OS not booting after unlocking disk

Question

OS not booting after unlocking disk

Closed this issue 2 years ago · 3 comments

Hi all,

I have a Samsung 990 Pro 1TB m.2 ssd on an MSI Pro Z790-P wifi board which doesn't offer setting a hard disk password, like almost no desktop mainboard does.
So I was trying to setup a pba to make use of the disk encryption.

I started with booting the rescue image and followed the instructions from https://github.com/Drive-Trust-Alliance/sedutil/wiki/Encrypting-your-drive. As sedutil-cli --initialsetup debug /dev/nvme0 failed with a permission error I did a reversion of the psid usig sedutil-cli --PSIDrevert bunchofcharacters /dev/nvme0 which worked fine. I was able to complete the guide without any further errors. UEFI64 1.20.0 is now installed.

After a poweroff and -on, the pba booted and asked for a password.
Two things came up here:

when entering the wrong password, the pba does not prompt for another password, it just scans the disks, tells me about all disks that are either is OPAL NOT LOCKED or NOT OPAL, says Starting OS and hangs.
when entering the right password, the right disk gets unlocked (is OPAL Unlocked), then it says Starting OS and … nothing. It just hangs. No keyboard reaction, no leds flashing or whatever.

I started the rescue image again and was able to unlock the disk using

sedutil-cli --setlockingrange 0 rw mypassword /dev/nvme0
sedutil-cli --setmbrdone on mypassword /dev/nvme0

Also I was able to fdisk -l the disk and access at least the efi partition (the rescue image doesn't include many tools). Also when I press the reset button the disk stays unlocked and boots my OS without problems.
So I guess the data was not harmed during the psid reversion.

fwiw:

I am unable to issue a "reboot" from the rescue system. It just says "Requesting system reboot" and hangs. No keyboard input, no blinking cursor, just frozen.
secure boot is off
I have two other encrypted ssds connected via sata that are not locked using opal but by using an ata password (which I unlock using hdparm --security-unlock mypassword /dev/sd{a,b})

Any clues on what I can try to make the pba boot my OS?

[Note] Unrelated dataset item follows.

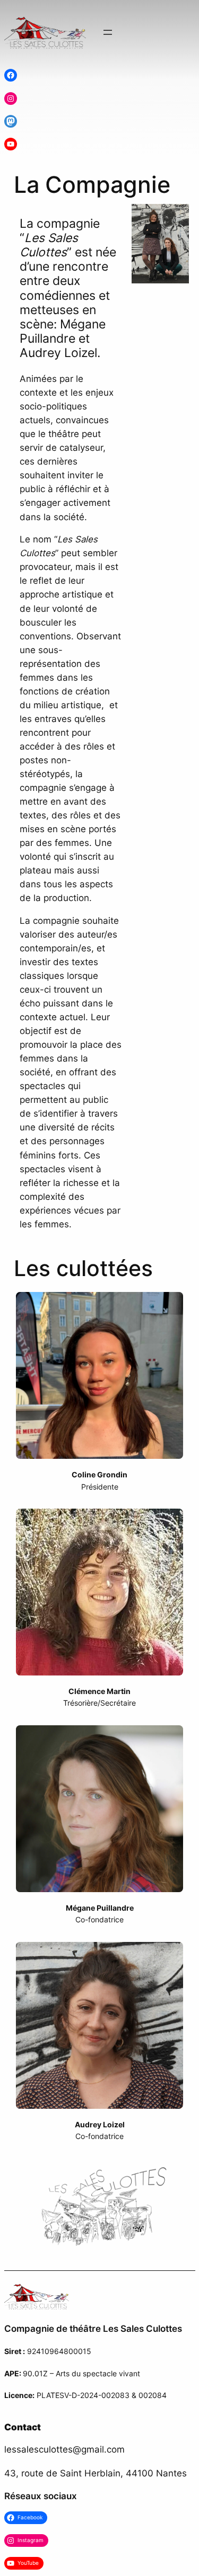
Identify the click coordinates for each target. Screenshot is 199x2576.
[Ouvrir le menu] (107, 32)
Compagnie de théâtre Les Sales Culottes (93, 2328)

Answer 1 · 2022-12-18T16:17:34.000Z

Okay, nevermind. The cause for this issue is the bootcmd.
To solve this, download the UEFI PBA image and gunzip it. Then:

losetup -o 1048576 -f UEFI64.img
mount /dev/loop0 /mnt
sed -i 's/ acpi=off.*//' /mnt/EFI/boot/syslinux.cfg
umount /mnt
losetup -d /dev/loop0
sedutil-cli --loadPBAimage yourpassphrase UEFI64.img /dev/whatever

Answer 2 · 2023-07-10T18:29:34.000Z

Hey @philfry, did you also have to disable Secure Boot?

Answer 3 · 2023-07-15T14:59:21.000Z

Hi @sunknudsen – no, it works fine with secure boot enabled.